É importante os estudo dos números na economia, mas ela tende a mostrar mais uma hierarquia de psicologias do que propriamente uma espécie de lei física do custo/preço/lucro (matemática com fundo humano). Essa ruptura no modelo americano de gestão que envolve não apenas um player (o tal do governo) mas todo o desenho das intituições e remunerações dos executivos vai aperfeiçoar a cultura americana em vários sentidos, consequentemente sua diversidade de produtos.

O governo sempre vai ser um player. Não adianta apagá-lo do mapa, pois sempre haverá bolhas em economia de mercado. Algo para se debruçar é saber qual o tamanho perfeito para cada momento de uma economia de livre mercado que muda constantemente de tamanho, direção de fluxos e variação de sistemas de gestão e direitos de decisão sobre os insumos, tanto os complexos como instrumentos financeiros quanto os mais básicos, as comoditties.

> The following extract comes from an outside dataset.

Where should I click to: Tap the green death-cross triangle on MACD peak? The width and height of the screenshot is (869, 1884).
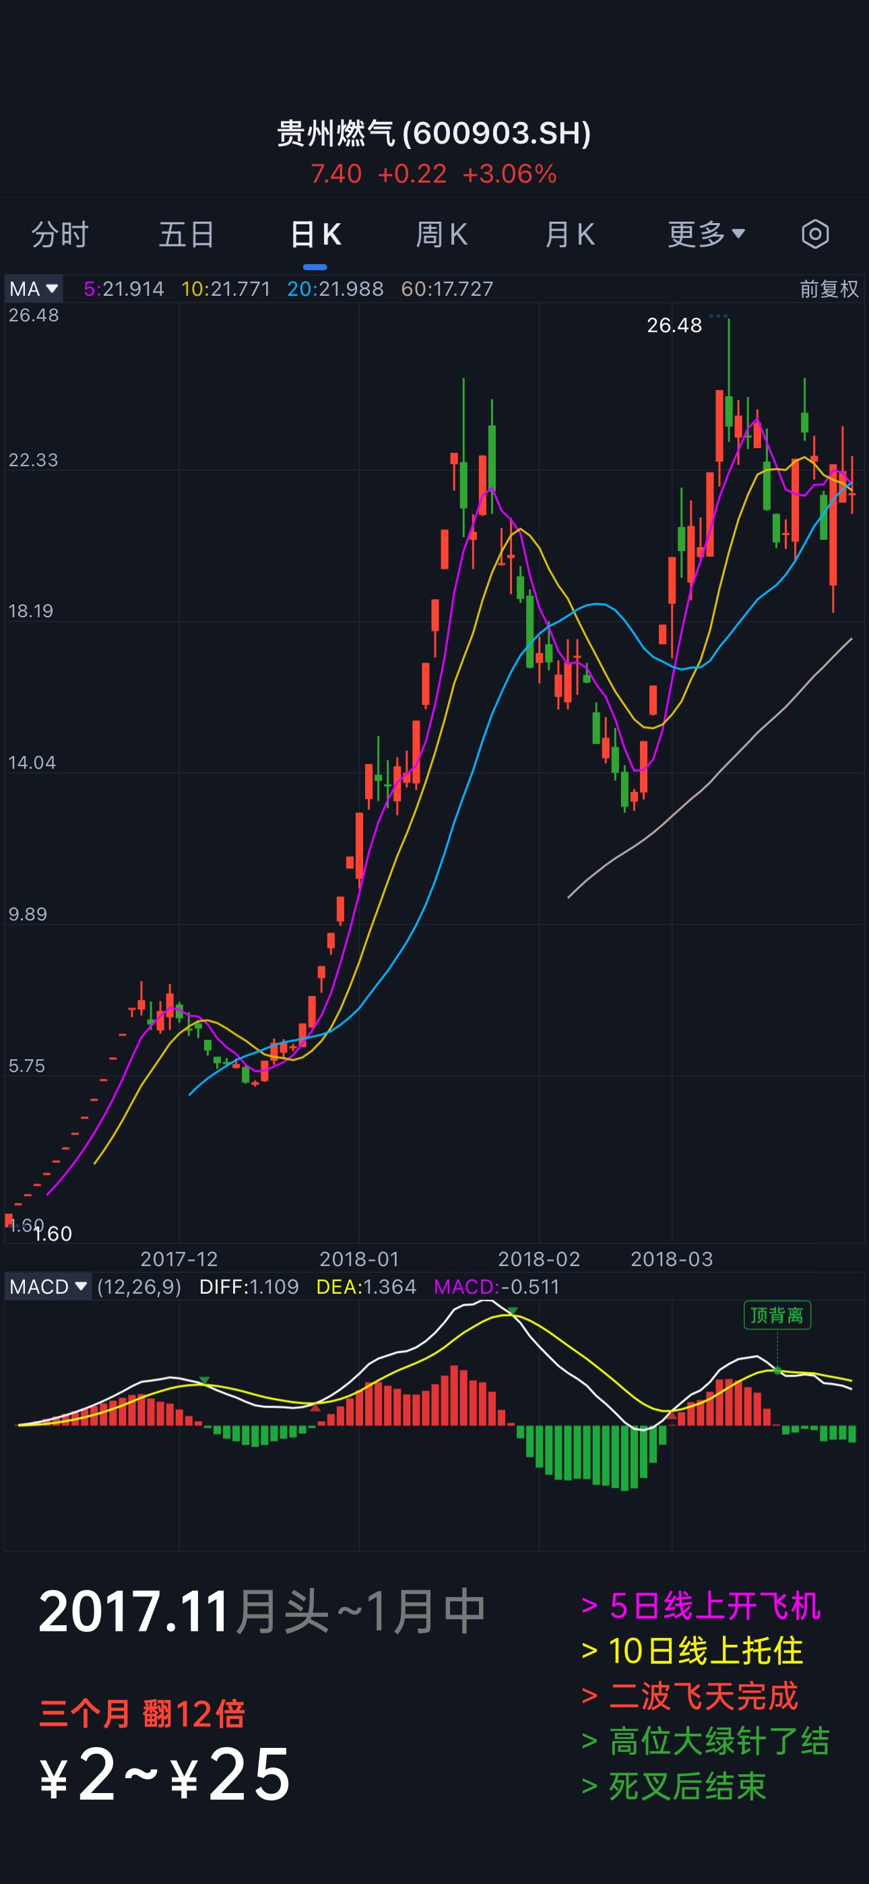[513, 1311]
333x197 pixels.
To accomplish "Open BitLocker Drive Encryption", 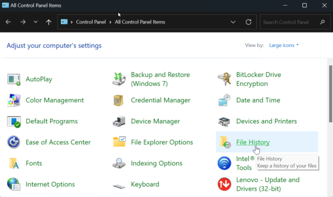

Com o atual problema, sobretudo abalando o mundo acidental, a China segue crescendo aos olhos de todos (How China sees the world, at the economist). Daí entramos naquilo que disse. Os direitos de decisão irão ser parcelados cada vez mais em favor de mãos chinesas ou os americanos podem reverter a falência do jogo deles? É isso o que importa na verdade agora.